Frankfurt (Reuters) – Banks in the euro area need a digital euro to respond to the push of United States President Donald Trump, to promote staboins, said a type of cryptocurrency that was normally hooked on Friday. Dollar of the European Central Bank, Piero Cipollone.
Trump said he would “promote the development and growth of legitimate and legitimate statesmen with double dollars worldwide” as part of a broader crypt strategy that outlined in an executive order issued on Thursday.
Cipollone said this would help attract even more customers away from banks and strengthen the ECB’s case to launch their own digital currency in response.
“I guess the keyword here (in Trump’s executive order) is all over the world,” Cipollone told a conference in Frankfurt. “This solution, you know, disinterrupted the banks as they lose their fees, lose customers … That’s why we need a digital euro.”
Stabids work similarly to the funds of the monetary market, as they offer exposure to short -term interest rates in an official currency, almost always the North -American dollar.
A digital euro, on the contrary, would be essentially an online portfolio guaranteed by the ECB, but operated by companies like banks.
It would allow people, even those who do not have a bank account, make payments. The stakes would probably be in charge of a few thousand euros and would not be paid.
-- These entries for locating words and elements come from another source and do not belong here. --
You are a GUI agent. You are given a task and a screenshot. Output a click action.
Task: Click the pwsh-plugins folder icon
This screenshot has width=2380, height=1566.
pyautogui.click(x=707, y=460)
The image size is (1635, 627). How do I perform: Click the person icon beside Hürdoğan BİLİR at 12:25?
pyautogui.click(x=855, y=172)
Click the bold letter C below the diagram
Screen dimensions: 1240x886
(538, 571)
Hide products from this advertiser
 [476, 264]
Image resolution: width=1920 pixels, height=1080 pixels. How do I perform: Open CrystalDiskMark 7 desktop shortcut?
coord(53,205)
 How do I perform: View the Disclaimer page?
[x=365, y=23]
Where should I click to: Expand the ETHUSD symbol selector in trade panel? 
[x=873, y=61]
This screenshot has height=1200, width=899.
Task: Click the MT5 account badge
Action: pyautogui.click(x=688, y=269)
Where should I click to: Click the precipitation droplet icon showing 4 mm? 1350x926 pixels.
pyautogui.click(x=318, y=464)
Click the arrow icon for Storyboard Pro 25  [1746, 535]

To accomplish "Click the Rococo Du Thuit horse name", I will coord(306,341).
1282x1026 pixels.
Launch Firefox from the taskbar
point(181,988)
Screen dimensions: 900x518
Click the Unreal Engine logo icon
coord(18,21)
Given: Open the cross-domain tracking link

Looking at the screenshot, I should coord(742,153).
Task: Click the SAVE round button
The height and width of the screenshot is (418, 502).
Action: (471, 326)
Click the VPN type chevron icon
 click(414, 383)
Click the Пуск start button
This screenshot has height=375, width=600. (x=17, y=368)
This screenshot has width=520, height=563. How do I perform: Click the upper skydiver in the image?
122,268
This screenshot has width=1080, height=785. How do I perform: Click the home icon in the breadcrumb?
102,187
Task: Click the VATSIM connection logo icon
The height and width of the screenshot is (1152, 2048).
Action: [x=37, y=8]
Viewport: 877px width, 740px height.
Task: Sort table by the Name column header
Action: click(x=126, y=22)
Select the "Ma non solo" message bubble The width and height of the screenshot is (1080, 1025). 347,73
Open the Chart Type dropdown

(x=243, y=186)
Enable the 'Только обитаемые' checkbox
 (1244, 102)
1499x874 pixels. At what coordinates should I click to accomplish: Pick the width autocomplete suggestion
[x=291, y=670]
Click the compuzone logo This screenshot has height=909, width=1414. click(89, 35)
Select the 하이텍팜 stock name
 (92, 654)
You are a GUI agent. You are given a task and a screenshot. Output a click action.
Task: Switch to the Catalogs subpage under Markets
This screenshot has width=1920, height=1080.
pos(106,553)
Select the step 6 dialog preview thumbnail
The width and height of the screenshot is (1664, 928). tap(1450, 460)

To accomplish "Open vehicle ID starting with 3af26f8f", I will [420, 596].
Banks have expressed concern for a digital euro to empty their coffers, as customers transfer part of their cash to the safety of a guaranteed portfolio for ECB.
Currently, the Central Bank of the Euro Zone is experiencing how a digital euro would work in practice. But it will only make a final decision as to whether it can be launched once European legislators approve the legislation on this subject.
Trump’s executive order also banned the Federal Reserve issuing his own digital currency from the Central Bank (CBDC).
Nigeria, Jamaica, and the Bahamas have already launched digital coins and 44 other countries, including Russia, China, Australia and Brazil, are directing pilots, according to the Atlantic Council’s think tank.